I was under the impression that Trump is implementing these tariffs to basically force manufacturing to return to the States

That is only one purpose, and even then, that is focusing on what he considers critical areas, like steel for construction purposes, motor vehicles of all kinds for transportation purposes, computer chips to ensure there are no trojan horse techs that can affect their security. Things like that.

How exactly, then, is he able to use these tariffs to negotiate with when their permanence is the driving impetus to bring manufacturing back to the states?

That is not the only purpose. The other purpose is FAIR trade. For one example, selling cars in the European Market where Germany has both high tariffs on American cars as well as Value Added Taxes (VAT's) on them. This places the costs of buying an American car outside the range of the average German citizen. This is done to protect the German car sales.

But the USA had none of those placed on German cars shipped to the USA for sale. Just standard sales taxes.

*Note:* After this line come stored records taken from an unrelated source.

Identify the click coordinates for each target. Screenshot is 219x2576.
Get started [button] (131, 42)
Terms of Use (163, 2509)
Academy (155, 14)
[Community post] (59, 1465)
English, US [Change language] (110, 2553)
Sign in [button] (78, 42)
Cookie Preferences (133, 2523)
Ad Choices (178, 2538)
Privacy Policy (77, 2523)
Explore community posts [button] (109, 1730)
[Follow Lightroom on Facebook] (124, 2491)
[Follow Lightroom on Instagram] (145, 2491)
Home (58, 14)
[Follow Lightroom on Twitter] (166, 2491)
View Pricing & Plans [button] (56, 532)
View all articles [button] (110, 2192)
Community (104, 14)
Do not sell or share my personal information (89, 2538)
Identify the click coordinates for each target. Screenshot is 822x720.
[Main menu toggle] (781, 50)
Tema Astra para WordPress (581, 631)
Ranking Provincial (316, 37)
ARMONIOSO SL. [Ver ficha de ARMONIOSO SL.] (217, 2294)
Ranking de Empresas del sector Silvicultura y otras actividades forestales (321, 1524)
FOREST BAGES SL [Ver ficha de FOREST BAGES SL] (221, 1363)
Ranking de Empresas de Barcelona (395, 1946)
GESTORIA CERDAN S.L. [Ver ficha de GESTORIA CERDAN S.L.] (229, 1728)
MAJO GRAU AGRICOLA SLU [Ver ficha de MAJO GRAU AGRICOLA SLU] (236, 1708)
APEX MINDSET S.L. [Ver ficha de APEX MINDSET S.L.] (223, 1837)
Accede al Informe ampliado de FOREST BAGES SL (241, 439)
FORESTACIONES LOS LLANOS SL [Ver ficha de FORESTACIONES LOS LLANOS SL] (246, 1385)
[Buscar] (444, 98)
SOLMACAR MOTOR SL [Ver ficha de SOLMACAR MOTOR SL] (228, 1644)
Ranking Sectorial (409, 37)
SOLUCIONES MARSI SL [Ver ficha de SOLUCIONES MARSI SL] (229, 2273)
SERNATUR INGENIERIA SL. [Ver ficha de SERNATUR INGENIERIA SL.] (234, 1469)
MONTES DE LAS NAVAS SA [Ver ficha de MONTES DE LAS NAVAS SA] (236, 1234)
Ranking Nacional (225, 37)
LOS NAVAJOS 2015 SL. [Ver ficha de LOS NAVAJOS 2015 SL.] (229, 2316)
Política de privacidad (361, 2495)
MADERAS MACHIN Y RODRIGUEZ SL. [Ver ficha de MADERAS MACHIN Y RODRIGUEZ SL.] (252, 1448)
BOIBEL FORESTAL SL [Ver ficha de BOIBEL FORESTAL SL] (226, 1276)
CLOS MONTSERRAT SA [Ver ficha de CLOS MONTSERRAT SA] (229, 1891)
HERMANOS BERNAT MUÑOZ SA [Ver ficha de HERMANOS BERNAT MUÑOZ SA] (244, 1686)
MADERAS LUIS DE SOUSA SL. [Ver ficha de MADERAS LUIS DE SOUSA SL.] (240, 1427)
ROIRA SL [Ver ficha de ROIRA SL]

What business in their right mind is going to start investing in building manufacturing here, investing millions and taking years, for many risking their entire futures, when Trump is using the very thing that is forcing them to do so as leverage, necessitating that he must be able to lift them at any moment a deal is made and in doing so remove any motivation for companies to build factories here? How can any business owner hold any degree of confidence?

That is NONSENSE, and completely opposite of what is occurring. If the foreign producer builds a factory in the USA to make the products, then aside from normal sales taxes (which apply regardless of tariffs) there are no tariffs because the cars are made in the USA. The profit for the Car company is increased due to this.

Gotta say, this “Art Of The Deal” stuff is all very confusing to me. 🤔

Clearly, but IMO only due to two things. Your failure to actually research the situation including the history leading up to this, and your preexisting confirmation bias indicating a negative view of President Trump. IMO you are "indoctrinated" to expect only evil from him.

Those of us who voted for him see him keeping the promises he's made as best he is able.
 
Taylor, honestly, do you think Trump is handling the tariff stuff well? What's your honest opinion?
Needless to say the only responses you were going to get was that (a) he’s handling it brilliantly (b) something about the left or (c) radio silence. I guess we know which one.
 
None of this is impulsive, he knows what he is doing.
Trump is providing us with a real-world demonstration of why authoritarianism is bad for business.

Liz Truss tried something almost as nutty as Trump's tariffs, but the UK's parliament, unlike the Republican-held Congress, was strong enough and sane enough and independent enough to stand up to her and cancel her stupid, radical plan.